7) Quando si rassegna al fatto che non potrà raggiungere l’oggetto del suo desiderio con lo slancio o l’aumento di velocità, ripetere il punto 2 ed a guinzaglio lento portarlo in prossimità del posto che voleva raggiungere e permettergli di annusare, urinare o svolgere qualsiasi attività avesse voglia di fare. L’unica condizione è che il laccio non vada in tensione altrimenti finisce la libertà di azione.
8) È importante cambiare spesso direzione di marcia per evitare che il cane tenti di anticiparci e mantenga il dubbio della finalità della meta da raggiungere. Questo ci aiuterà a mantenere l’attenzione del cane sul conduttore.

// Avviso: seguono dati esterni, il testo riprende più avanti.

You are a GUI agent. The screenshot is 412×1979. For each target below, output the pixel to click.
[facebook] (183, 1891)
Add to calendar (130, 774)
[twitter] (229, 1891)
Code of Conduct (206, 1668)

9) Di tanto in tanto, fermarsi in un punto qualsiasi della strada che si sta percorrendo per insegnargli a rimanere fermo vicino a noi. Anche in questo caso il guinzaglio lungo gli permetterà un margine di movimento piuttosto ampio senza darci noia e seguendo le stesse indicazione descritte finora, il cane imparerà a rimanere vicino al conduttore senza essere trattenuto o strangolato.

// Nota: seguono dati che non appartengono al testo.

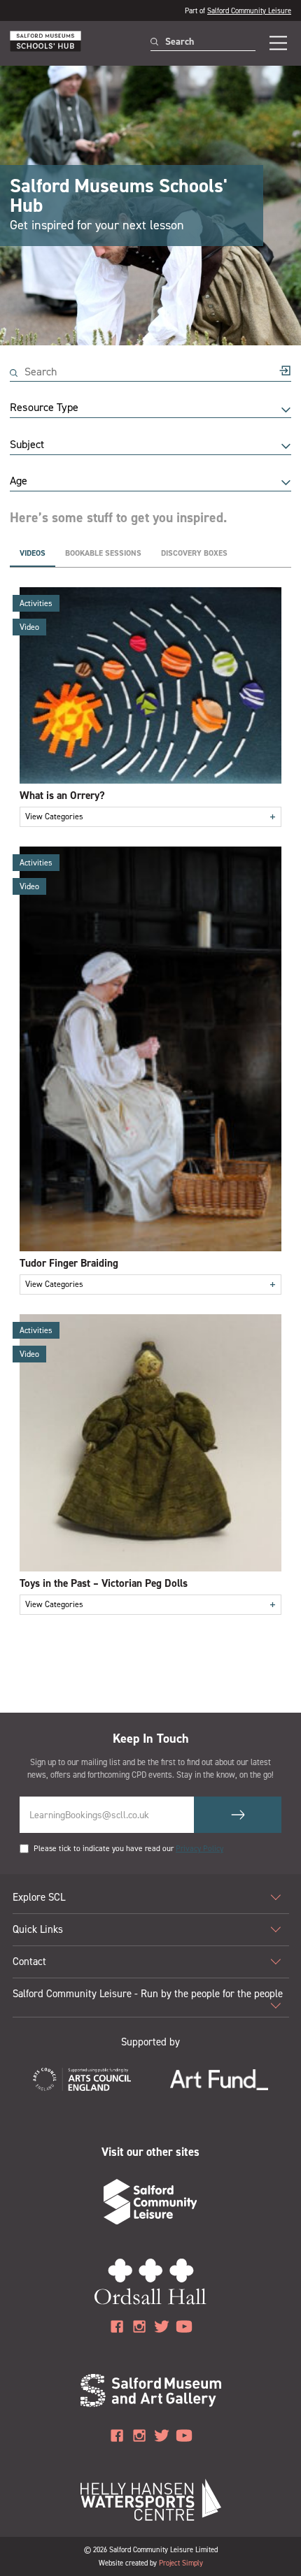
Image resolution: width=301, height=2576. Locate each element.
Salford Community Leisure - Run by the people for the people (148, 1994)
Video (29, 627)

Quando il cane avrà compreso cosa gli stiamo chiedendo quando pronunciamo il comando “piede” verificare quante volte si è costretti a ricorrere all’uso del guinzaglio per correggere il comportamento. Ad un certo punto sarà evidente che l’apprendimento è avvenuto ed a questo punto si può tentare la condotta senza guinzaglio. I primi tentativi si dovranno effettuare in aree assolutamente prive di pericoli; mano a mano che si raggiunge un buon livello di controllo si potranno scegliere luoghi con maggiori distrazioni per il cane, fino a raggiungere la totale padronanza della situazione.

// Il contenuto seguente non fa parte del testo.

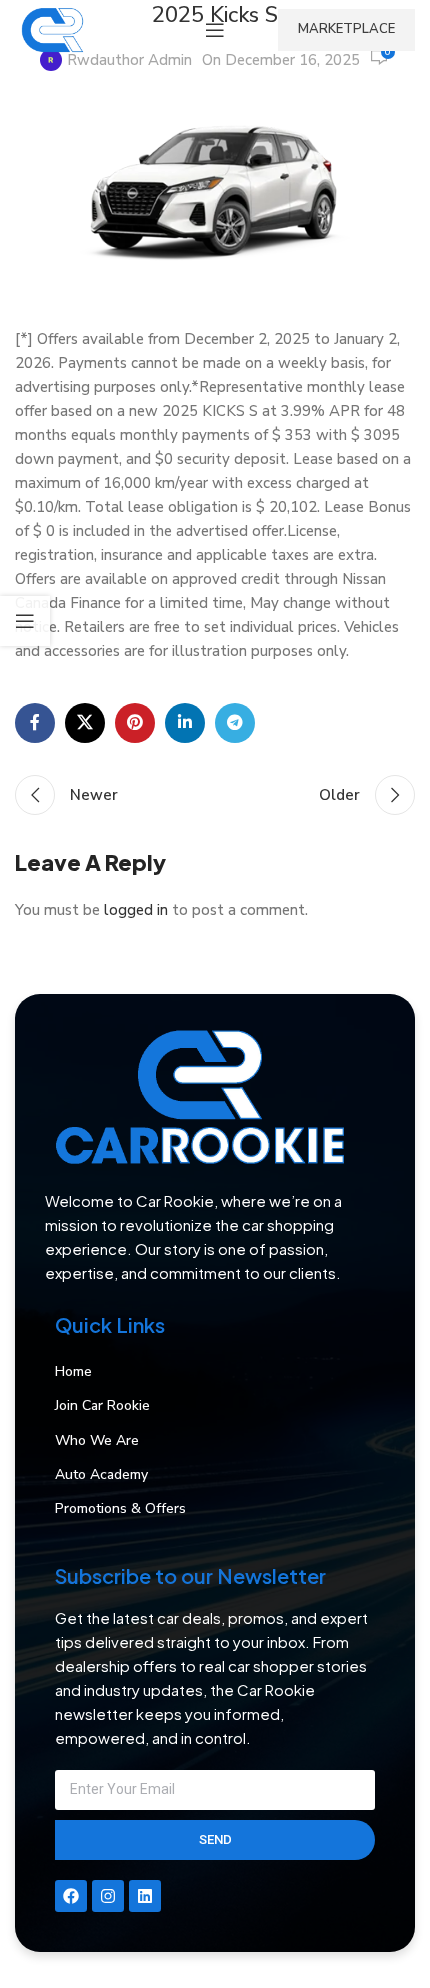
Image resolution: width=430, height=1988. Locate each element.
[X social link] (85, 723)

Ovviamente, questi suggerimenti devono essere considerare come indicazioni di massima e devono essere adattate alla personalità del cane con cui si sta comunicando; alcuni cani subiscono pesantemente anche la più lieve delle sgridate mentre altri sembrano rimanere indifferenti anche alle più sonore strattonate; alcuni si attivano come calamitati da un insipido croccantini, altri rimangono indifferenti alla tentazione di una salsiccia e così via. Il compito del proprietario di un cane è cercare di scoprire a cosa il suo cane sia sensibile ed utilizzare questi strumenti per insegnare prima e verificare poi se l’apprendimento sia avvenuto. Durante l’insegnamento il costo dell’errore per l’allievo deve essere sempre molto basso e la motivazione molto alta, solo dopo aver avuto la certezza che il cane è in grado di produrre una prestazione ed intenzionalmente si rifiuta di metterla in atto si può ricorrere ad una punizione.